PROBLEM TO WORK ON: Rewrite the lines of the entries below as a numbered list, skipping blank lines and leaving out the pictures.

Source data
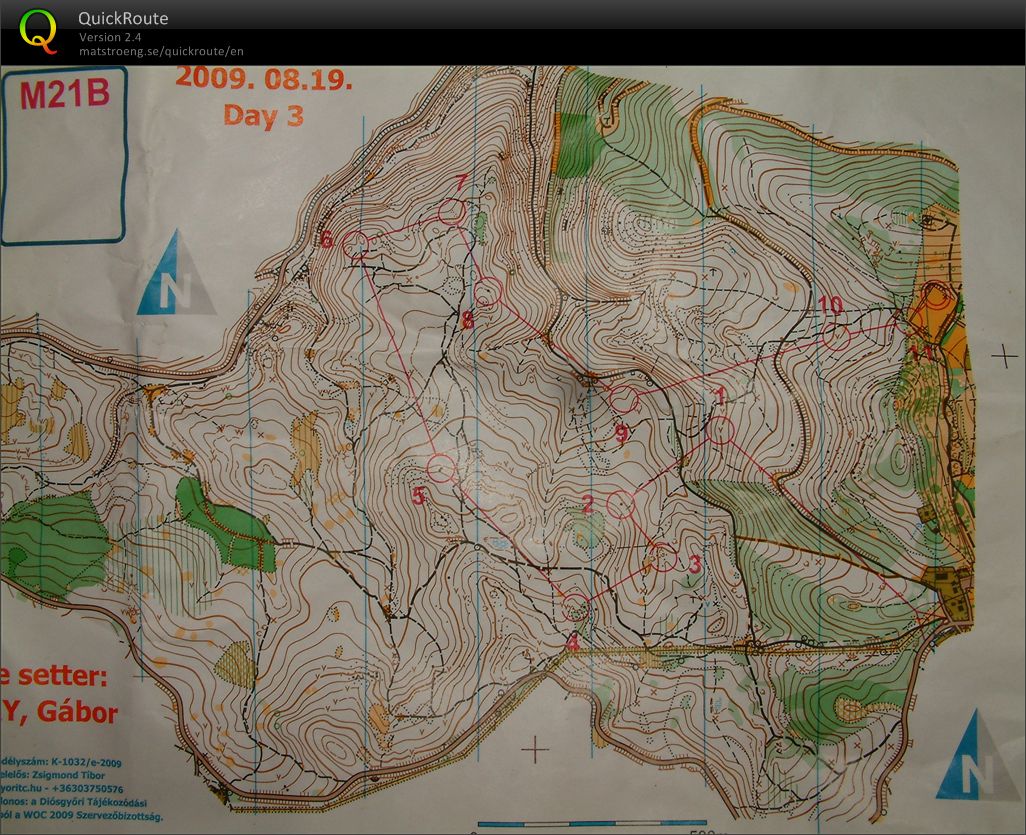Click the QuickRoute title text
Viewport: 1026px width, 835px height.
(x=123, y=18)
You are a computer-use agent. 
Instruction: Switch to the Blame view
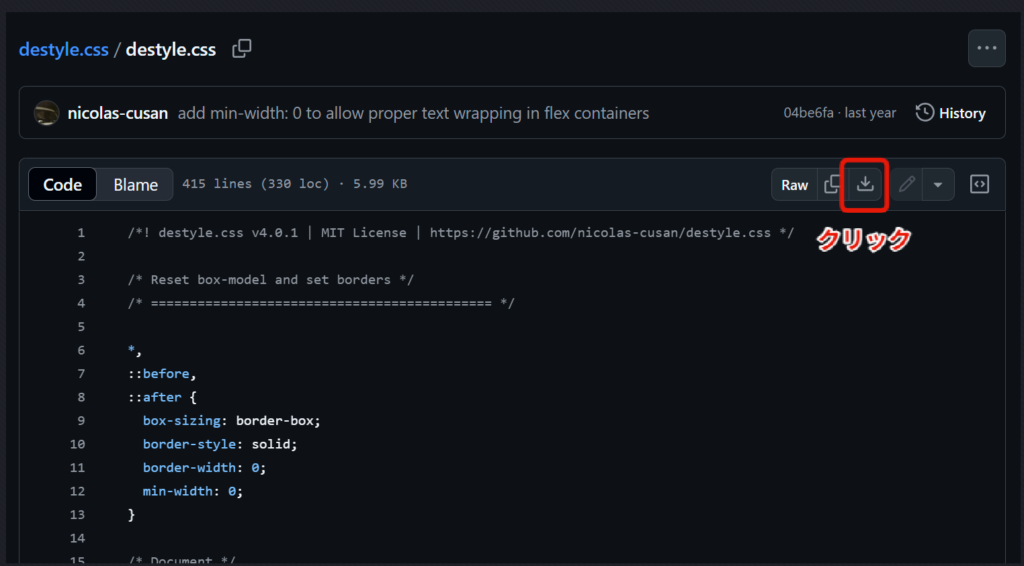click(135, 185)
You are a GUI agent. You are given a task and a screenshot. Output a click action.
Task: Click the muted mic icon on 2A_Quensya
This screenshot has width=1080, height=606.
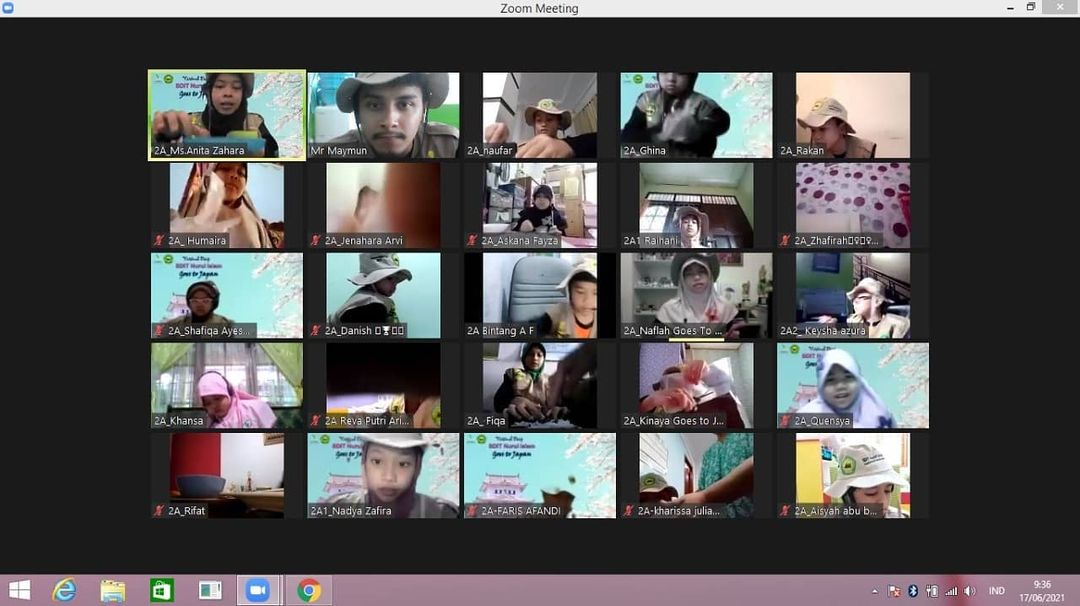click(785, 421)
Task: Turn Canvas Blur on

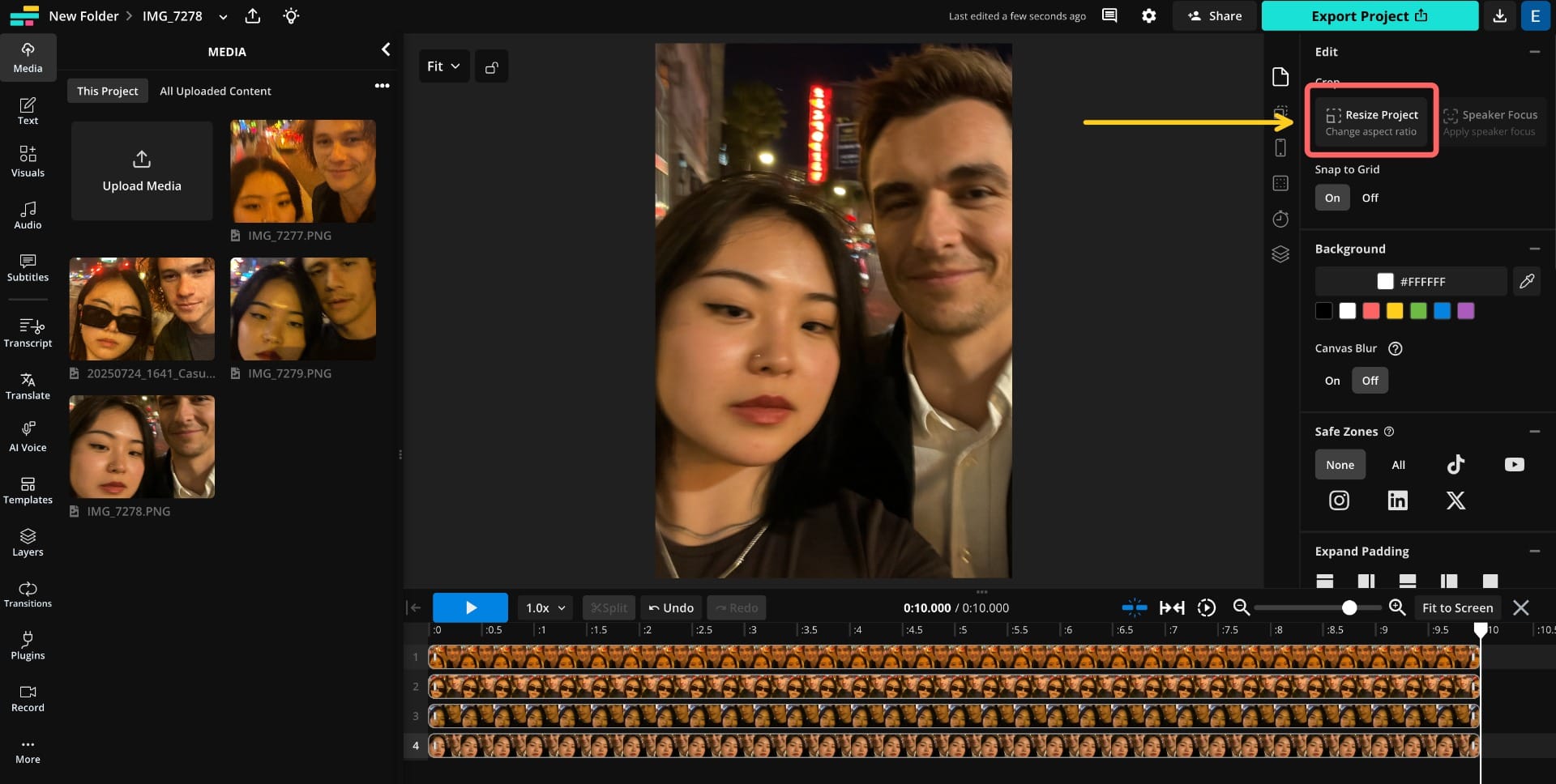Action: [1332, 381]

RESULT BELOW:
1. Click the QuickRoute title text
2. Viewport: 1026px width, 835px height.
3. (x=123, y=18)
4. You are a computer-use agent. 
5. Instruction: Switch to the Blame view
6. click(135, 185)
7. You are a GUI agent. You are given a task and a screenshot. Output a click action.
8. Task: Click the muted mic icon on 2A_Quensya
9. This screenshot has width=1080, height=606.
10. click(785, 421)
11. Task: Turn Canvas Blur on
12. Action: [1332, 381]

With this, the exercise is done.